From the entries that follow, extract each line holding the string "Manor".

*** Opening of GIVEN RECORDS ***

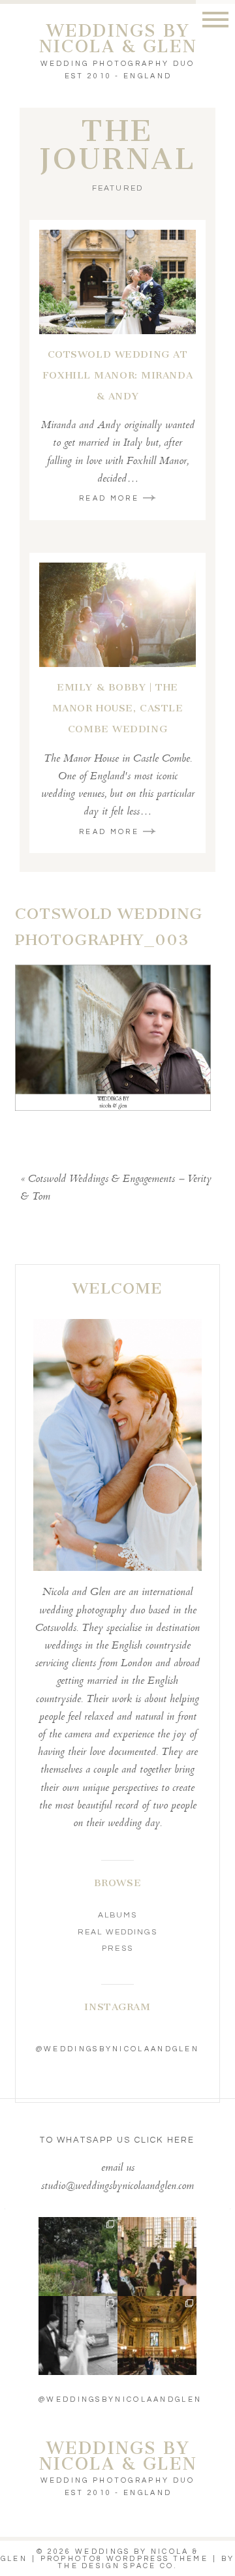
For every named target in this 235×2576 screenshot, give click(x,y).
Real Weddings (118, 1932)
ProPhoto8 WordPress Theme (124, 2558)
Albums (117, 1915)
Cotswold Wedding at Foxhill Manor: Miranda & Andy (117, 375)
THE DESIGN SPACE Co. (117, 2565)
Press (117, 1948)
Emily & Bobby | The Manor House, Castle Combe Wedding (117, 708)
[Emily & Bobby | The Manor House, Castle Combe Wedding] (117, 615)
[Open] (78, 2256)
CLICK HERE (164, 2140)
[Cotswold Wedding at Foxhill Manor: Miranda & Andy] (117, 282)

*** Close of GIVEN RECORDS ***

→ **ANSWER AREA**:
Cotswold Wedding at Foxhill Manor: Miranda & Andy (117, 375)
Emily & Bobby | The Manor House, Castle Combe Wedding (117, 708)
[Emily & Bobby | The Manor House, Castle Combe Wedding] (117, 615)
[Cotswold Wedding at Foxhill Manor: Miranda & Andy] (117, 282)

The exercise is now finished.